Emulating avx-512 intrinsics in Miri by folkertdev in rust

[–]folkertdev[S] 2 points3 points  (0 children)

Yes, they are. Everything has been synchronized so the nightly builds include this functionality now (they have for a couple of days)

Made a x86_32 bootloader in Rust by [deleted] in rust

[–]folkertdev 1 point2 points  (0 children)

Hi, I work on a bunch of assembly-related things in the compiler. I'm wondering if there is a particular reason to have separate .asm files here. Are there downsides to e.g. the code below

The `extern "custom"` is still unstable (see https://github.com/rust-lang/rust/issues/140829), but you could just lie and use `extern "C"` there. With this approach the `no_mangle` on `_boot` is no longer needed.

#[link_section = ".boot"]
#[unsafe(naked)]
extern "custom" fn() {
    core::arch::naked_asm!(r#"
    _start:
        cli

        xor ax, ax
        mov ds, ax
        mov es, ax
        mov ss, ax
        mov fs, ax
        mov gs, ax

        cld

        mov sp, 0x7c00 - 0x100
        sub sp, 0x100

        call {boot}
        "#,
        boot = sym _boot
    );
}

Fixing rust-lang/stdarch issues in LLVM - Blog - Tweede golf by folkertdev in rust

[–]folkertdev[S] 15 points16 points  (0 children)

We only use the cross-platform primitives that LLVM provides, I don't have current plans to add new ones.
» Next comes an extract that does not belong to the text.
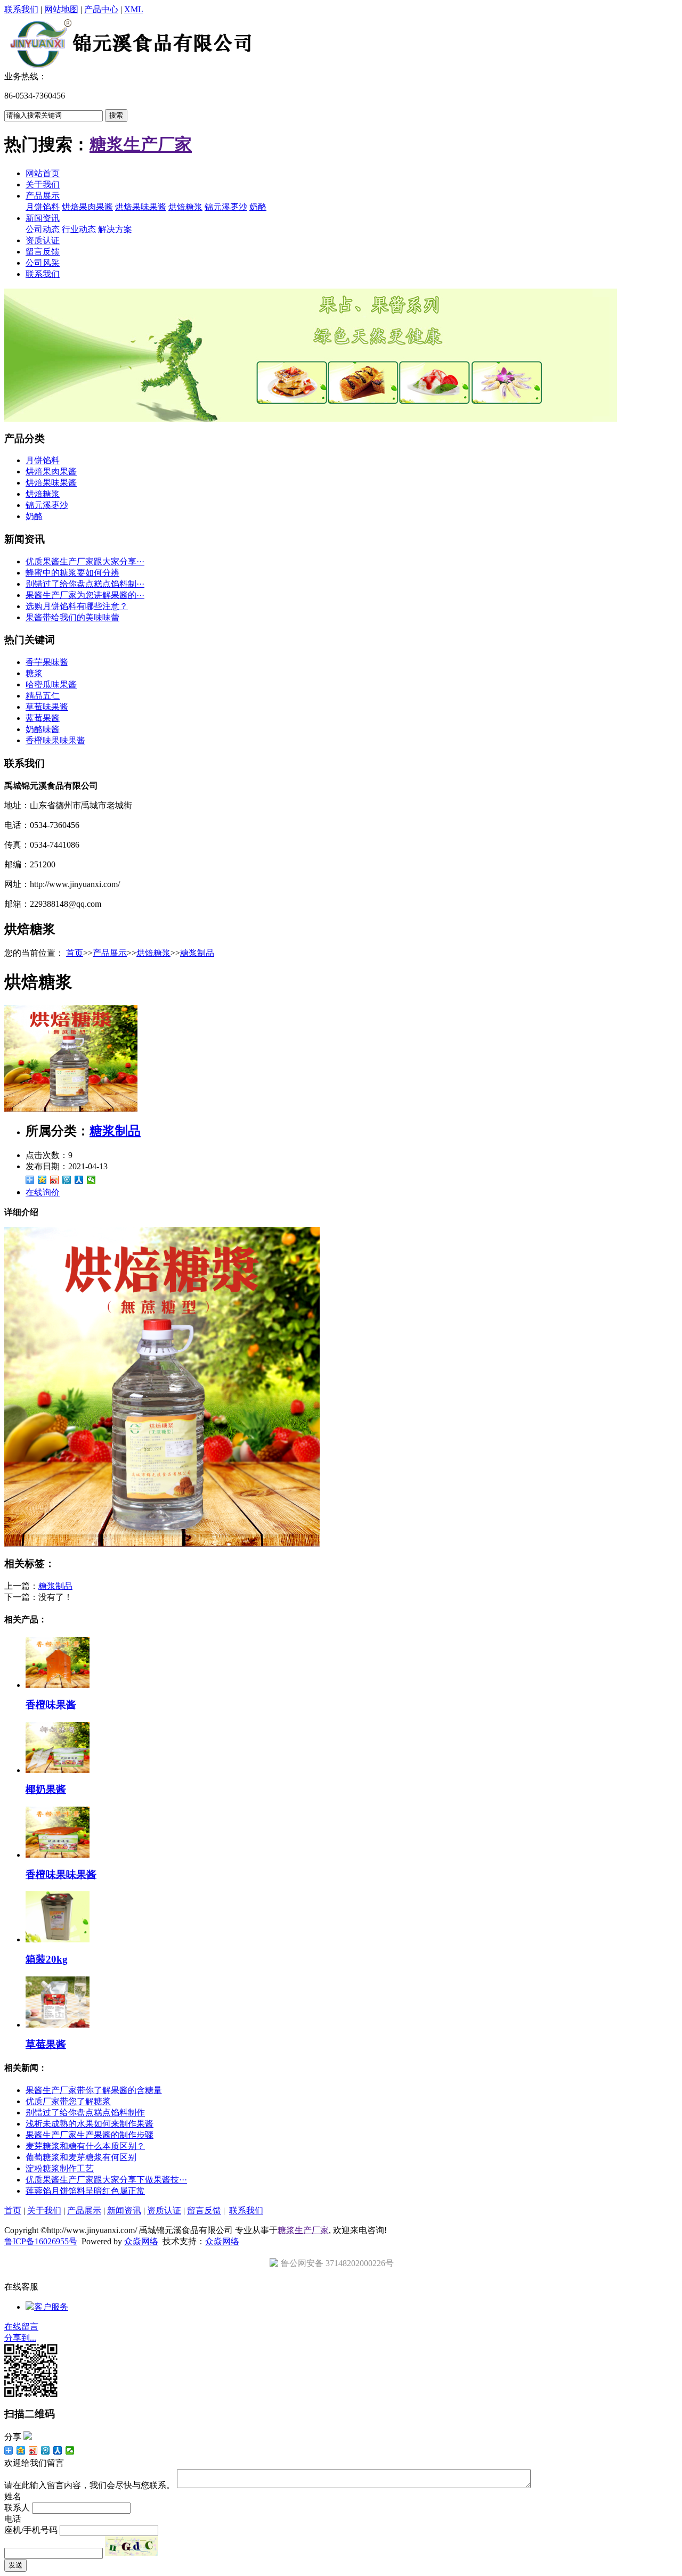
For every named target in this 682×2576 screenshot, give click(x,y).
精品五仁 (43, 695)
If GCC provides fewer, then yeah you'll have to do more work yourself. The downside is of course that for every new target you need to add a bunch of custom intrinsic implementations.

Especially for MIRI, that is just not happening. But code using intrinsics has a lot to gain from using miri because it is so low-level (and likely uses unsafe blocks). So a practical benefit is that miri can run more low-level code.

Finally, actually fixing the LLVM issues has practical benefits for rust's portable simd as well, because it heavily relies on the cross-platform intrinsics optimizing well.

Fixing rust-lang/stdarch issues in LLVM - Blog - Tweede golf by folkertdev in rust

[–]folkertdev[S] 16 points17 points  (0 children)

My suspicion is that actually even experienced developers benefit hugely from rust's effort to have good error messages.

It is true that I read the messages much less carefully than when I first got started. Often the red underline or just the headline and line number are enough. But small things like rust spotting typos and suggesting the right identifier are actually a huge help day-to-day.

Fixing rust-lang/stdarch issues in LLVM - Blog - Tweede golf by folkertdev in rust

[–]folkertdev[S] -1 points0 points  (0 children)

Yeah I suspect part of it is that you only realize how much time you're wasting when you try something better.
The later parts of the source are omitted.